Normalement, à chaque mise en Bourse d'une entreprise publique, la question ne se pose pas : il faut y aller les yeux fermés. Ce n'est pas le cas cette fois-ci. Pourquoi ? Les menaces de grèves contre la dénationalisation, ou les effets de manche des socialistes qui nous promettent une renationalisation tordue, via la Caisse des Dépôts, n'y sont pour rien. Ca c'est de la politique politicienne. Le vrai problème concerne la valorisation de la société. Que les actions EDF soient vendues entre 28,50 euros et 33,10 euros ne nous dit rien. Ce qui compte, comme pour n'importe quelle action, c'est le rapport entre cette fourchette de prix et les bénéfices nets d'EDF cette année et, mieux encore, les années suivantes. Les bénéfices futurs ne sont pas connus. En Bourse, on investit toujours en faisant un pari sur l'avenir. Pour le moment, nous n'avons une idée que des bénéfices de cette année soit 2,6 milliards d'euros.

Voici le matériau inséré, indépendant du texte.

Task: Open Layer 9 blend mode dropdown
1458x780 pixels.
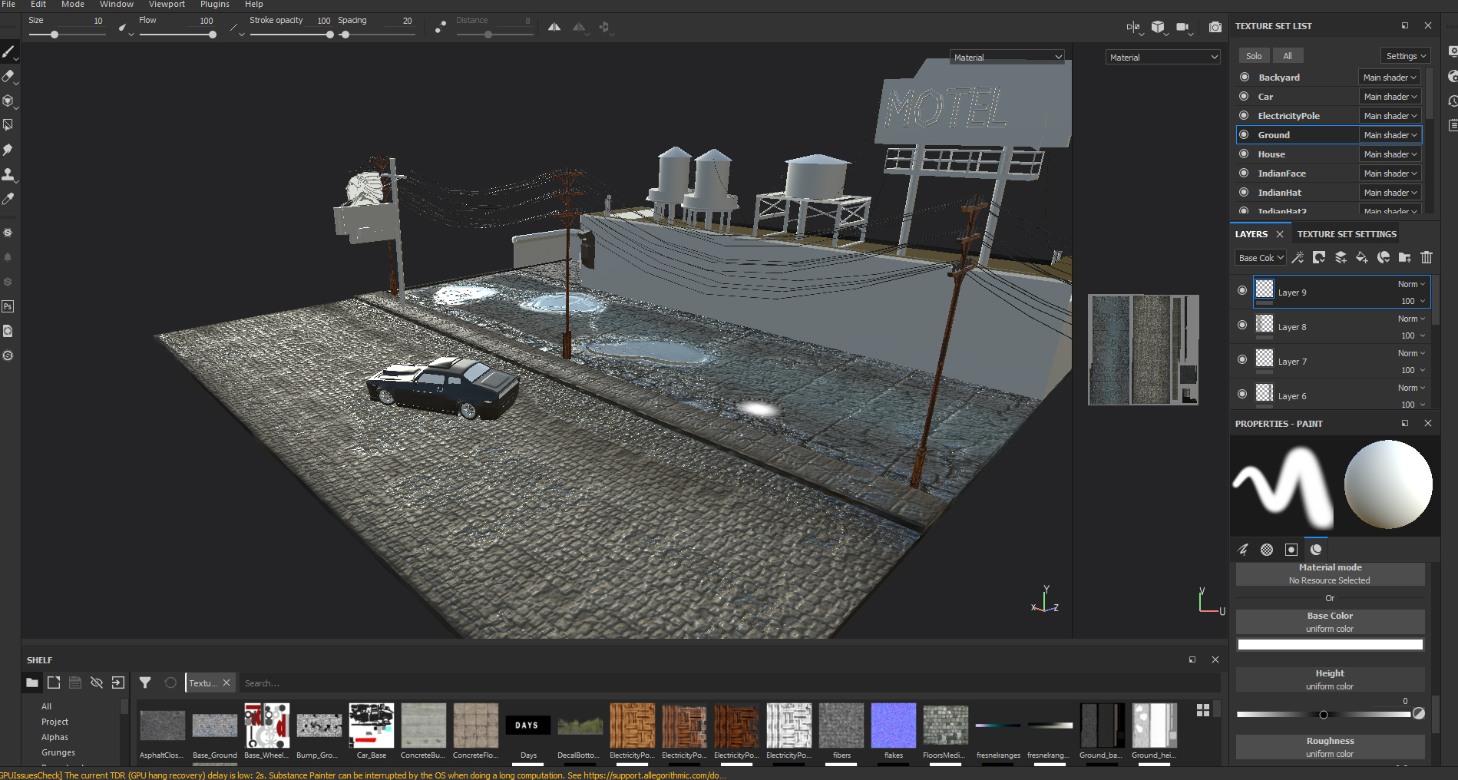Action: (x=1411, y=284)
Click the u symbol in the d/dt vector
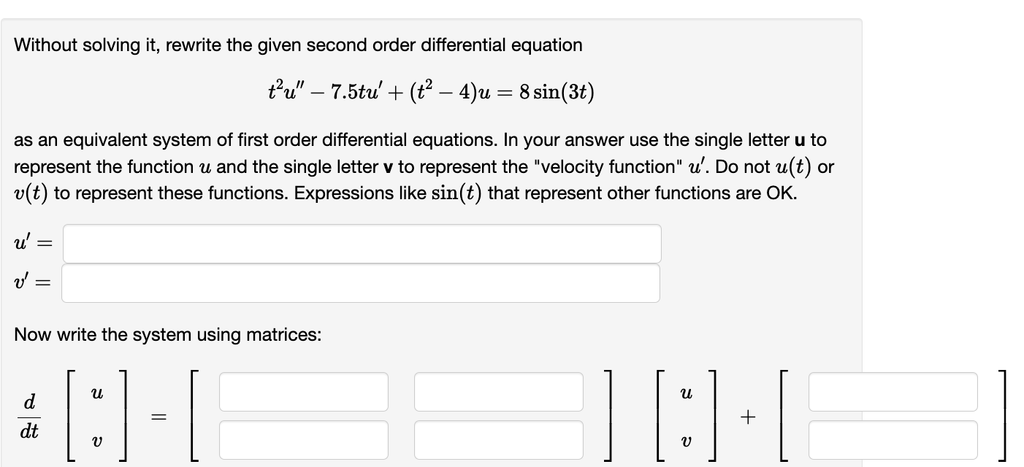This screenshot has height=467, width=1024. pos(96,392)
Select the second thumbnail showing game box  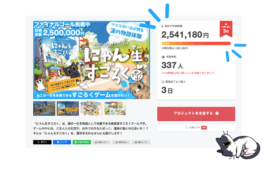click(x=68, y=109)
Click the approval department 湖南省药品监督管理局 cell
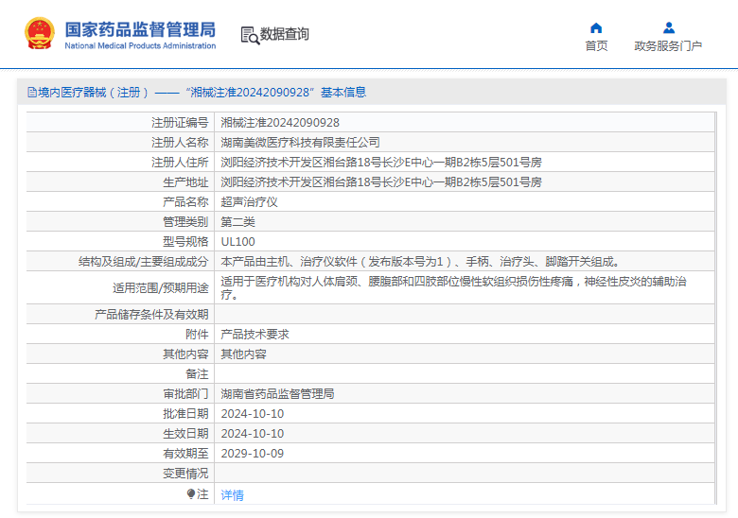 click(464, 394)
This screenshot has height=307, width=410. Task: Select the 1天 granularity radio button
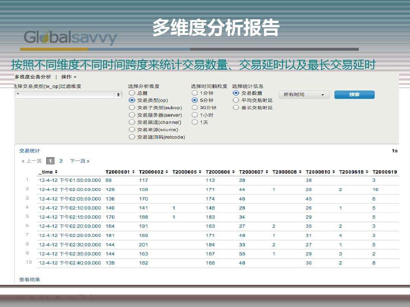pos(194,122)
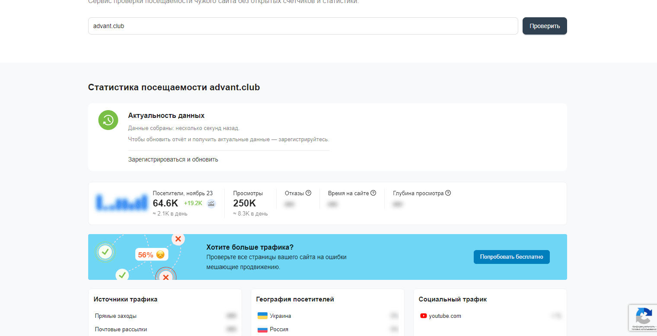
Task: Click the YouTube icon in social traffic
Action: (x=423, y=316)
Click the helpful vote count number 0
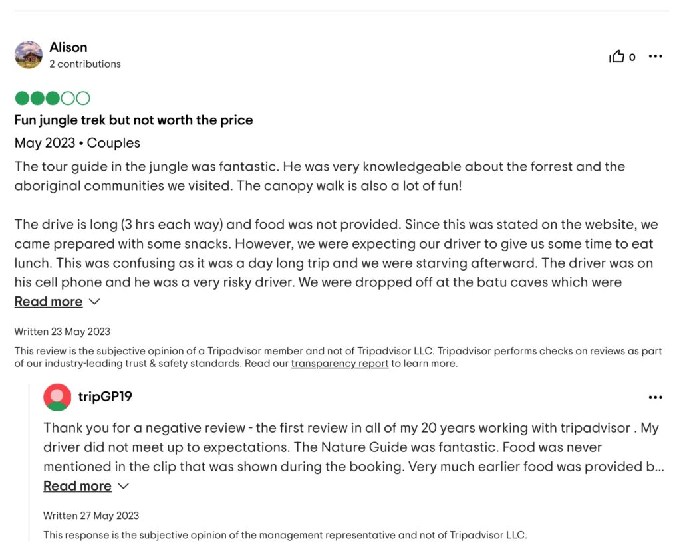 click(632, 57)
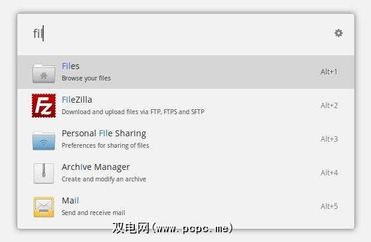Select the Personal File Sharing title

[x=104, y=133]
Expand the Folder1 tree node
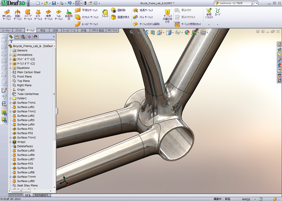This screenshot has width=282, height=201. click(10, 98)
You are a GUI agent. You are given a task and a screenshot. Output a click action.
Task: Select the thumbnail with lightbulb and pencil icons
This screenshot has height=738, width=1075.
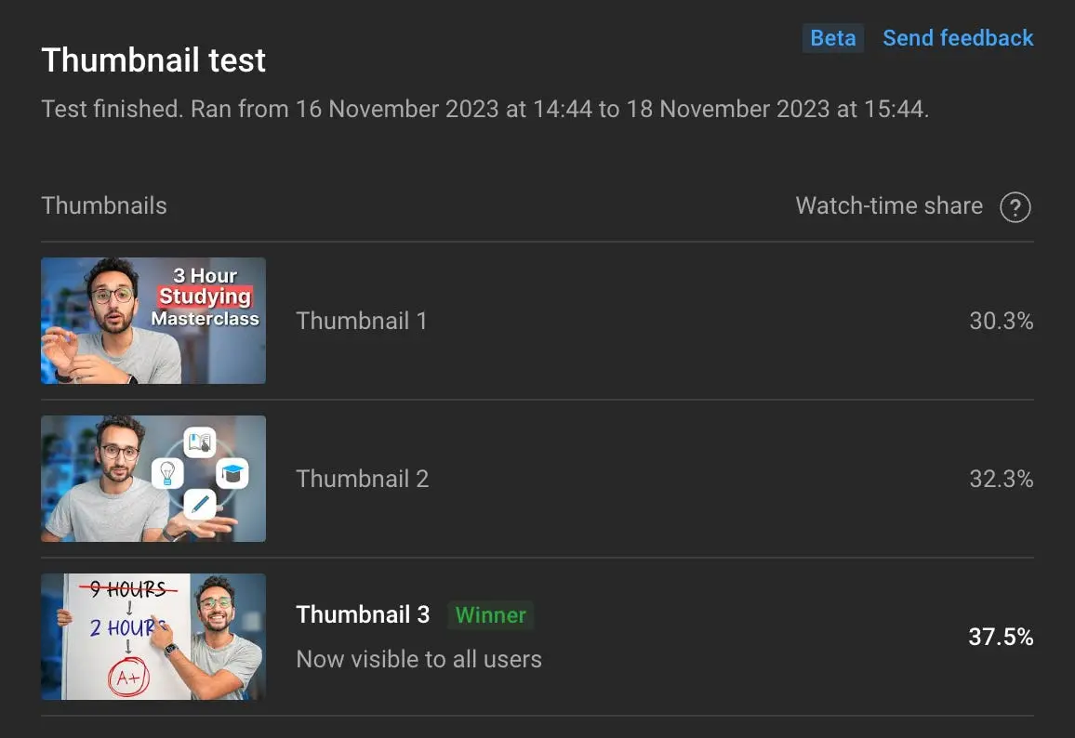153,479
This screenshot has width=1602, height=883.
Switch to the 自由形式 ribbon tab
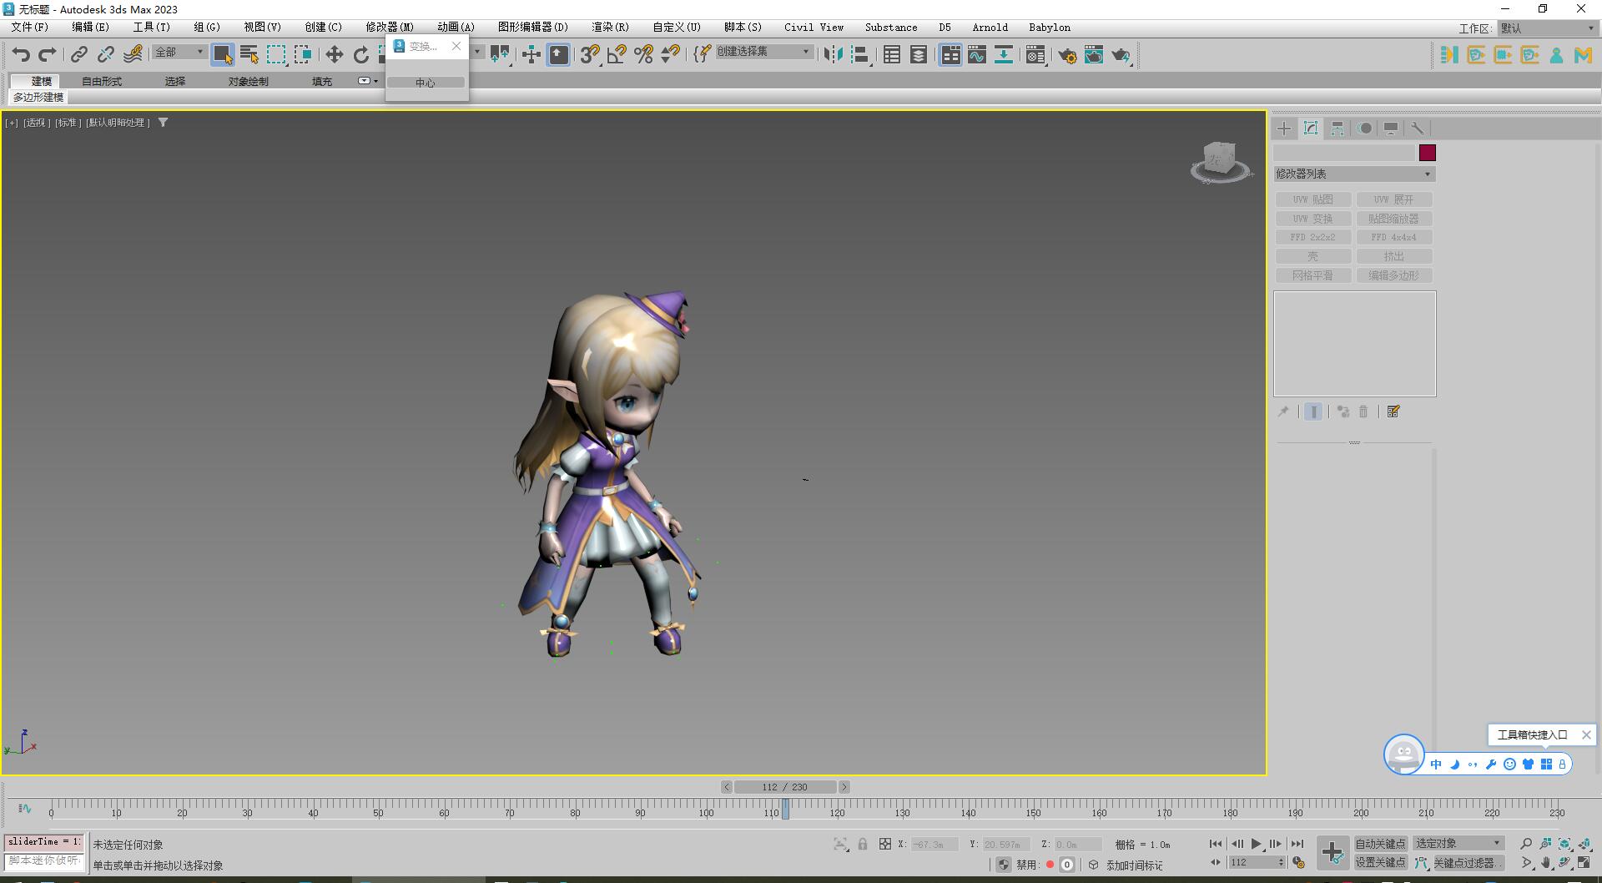tap(102, 81)
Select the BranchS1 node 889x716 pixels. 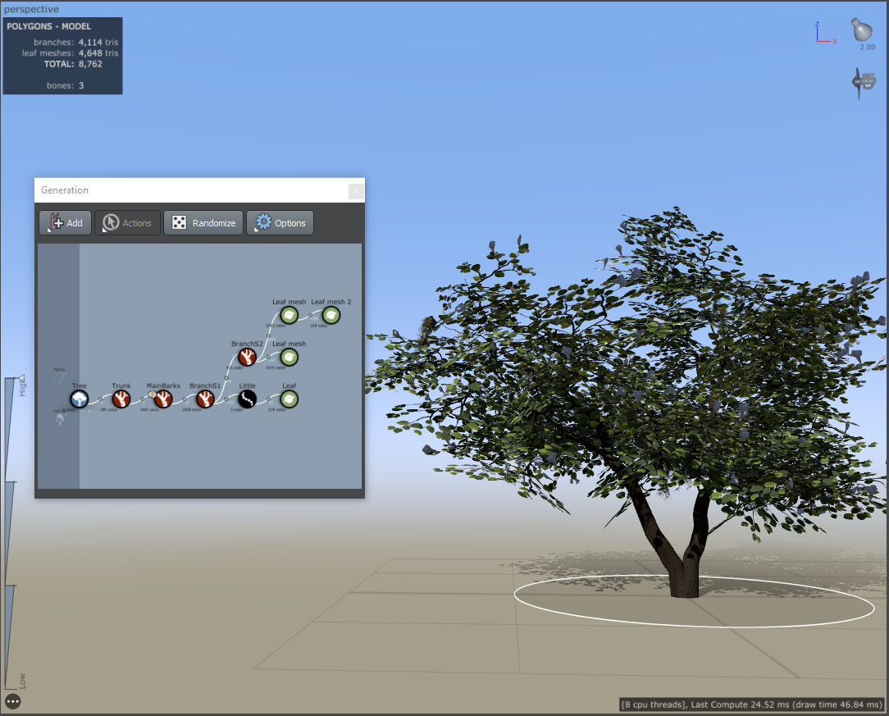[x=205, y=399]
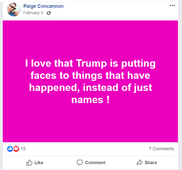Click the 'names !' line of post text
Viewport: 182px width, 170px height.
point(91,100)
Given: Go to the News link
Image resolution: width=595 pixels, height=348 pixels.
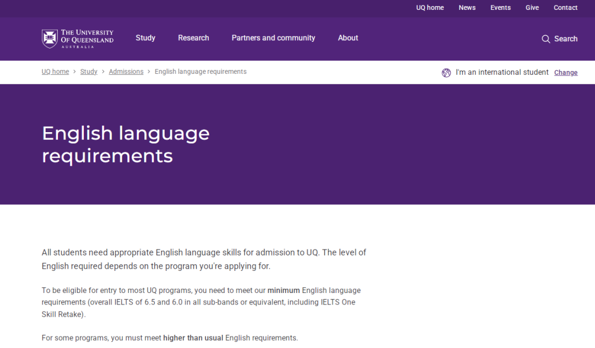Looking at the screenshot, I should (x=467, y=8).
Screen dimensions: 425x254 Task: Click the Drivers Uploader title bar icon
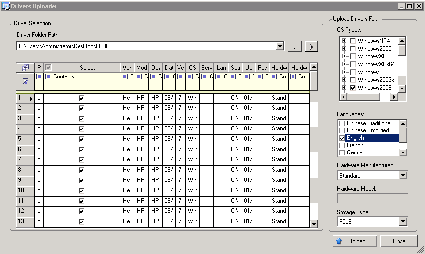[6, 6]
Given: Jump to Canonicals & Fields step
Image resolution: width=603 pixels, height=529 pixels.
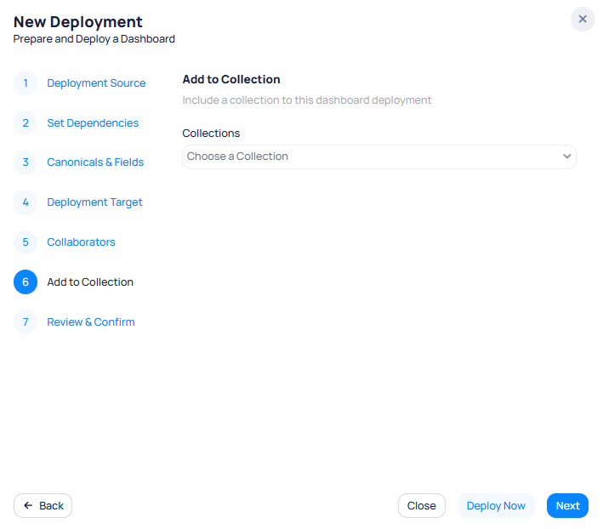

Sur cette base, EDF sera offert au grand public au plus à 24 fois ses bénéfices et au moins à 20 fois. Même le plus bas de ces chiffres est élevé. Par rapport à quoi ? Par rapport aux autres groupes européens d'électricité, comme Endesa en Espagne, Enel en Italie ou EON en Allemagne, qui valent plutôt 13 fois leurs bénéfices de cette année. En somme, EDF serait introduit 50 % plus cher que ses concurrents. C'est beaucoup. Il est vrai que notre électricien, champion dans sa catégorie, bénéficie d'une position unique grâce au nucléaire. Il est non moins vrai que toutes les Sicav qui suivent l'indice CAC 40 seront bientôt obligées d'en acheter, car il va rapidement rejoindre l'indice. Il est vrai aussi qu'EDF s'est engagé à distribuer au moins la moitié de ses bénéfices à ses actionnaires. Mais il faudrait que ces bénéfices doublent pour en faire une vraie valeur de rendement, ce qui assurerait le succès de sa mise en Bourse.
A moins que les analyses qui vont sortir ces jours-ci ne lui voient un avenir en rose, la mise en Bourse d'EDF risque d'être un semi-échec populaire. Dommage, car il s'agit de l'entreprise dont les Français ont le plus envie d'être actionnaires. Pourvu que le gouvernement choisisse le plus bas de sa fourchette de prix.